One day, if we get it right, and we’re lucky, humans will be able to look back and talk about ‘the carbon age’. Starting with the industrial revolution, and ending at the end of this century, well be able to count the total amount of carbon we released during the carbon age. And if we’ve successfully managed the tricky situation we’re in, that amount will be less than 1 trillion tonnes.

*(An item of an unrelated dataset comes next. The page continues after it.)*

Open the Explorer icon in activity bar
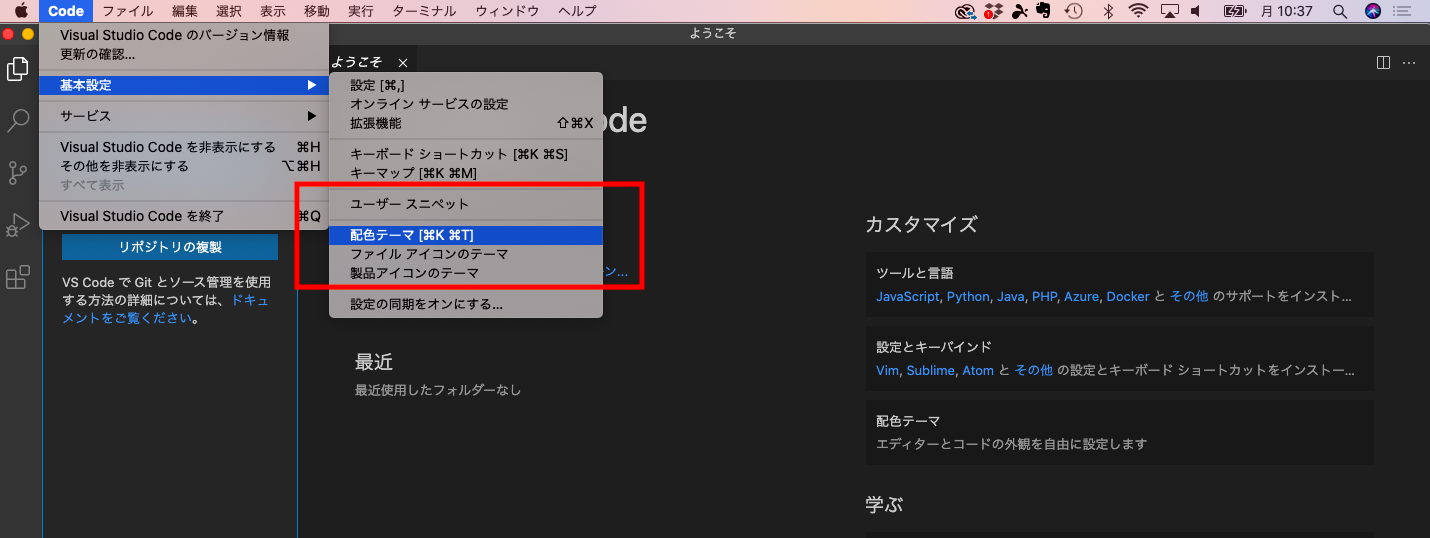The image size is (1430, 538). [x=18, y=70]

According to new research, that’s the limit on what we can burn, ever, as a species, without severely messing up the planet. If we burn more than a trillion tonnes, well probably be too busy dealing with the effects of climate change to spend much time looking back into history. Normally, we talk about targets for reducing emissions – for NZ to do its bit globally we need to reduce our emissions here by 40% by 2020. But in a paper in the science journal Nature, a group of researchers decided to describe how emissions have to change in another way – in terms of a ‘carbon budget’.

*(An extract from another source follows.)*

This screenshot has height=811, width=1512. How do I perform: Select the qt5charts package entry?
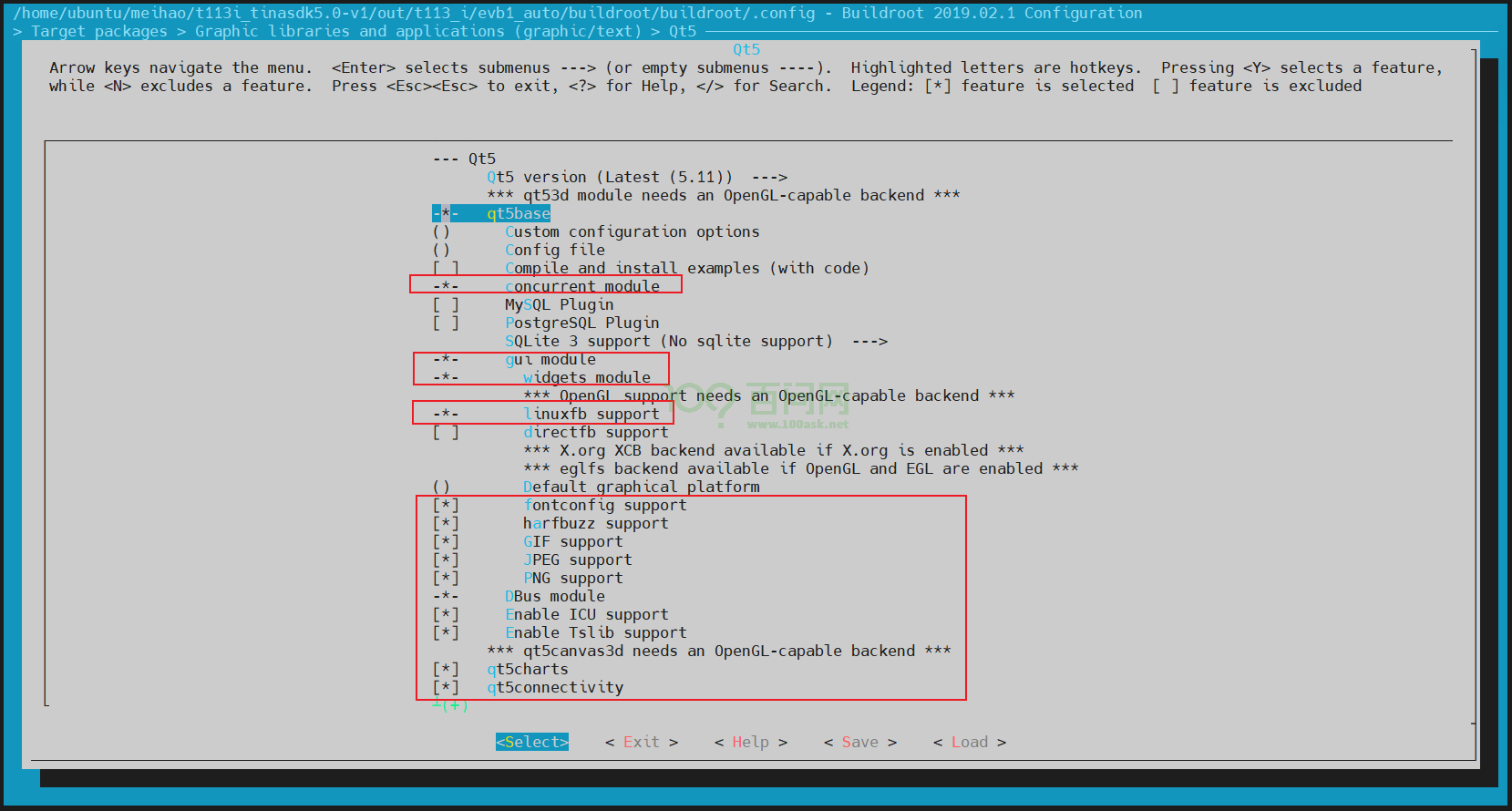[527, 669]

So what is a carbon budget, exactly?
Broadly, once carbon is in the atmosphere it stays there for centuries. How hot the planet gets is controlled by the total amount of carbon dioxide in the atmosphere – not how much were emitting at the moment. So, for a temperature rise of 2 degrees, there’s a total amount of carbon we can put into the atmosphere. If you like, it’s a carbon budget to buy us 2 degrees of warming.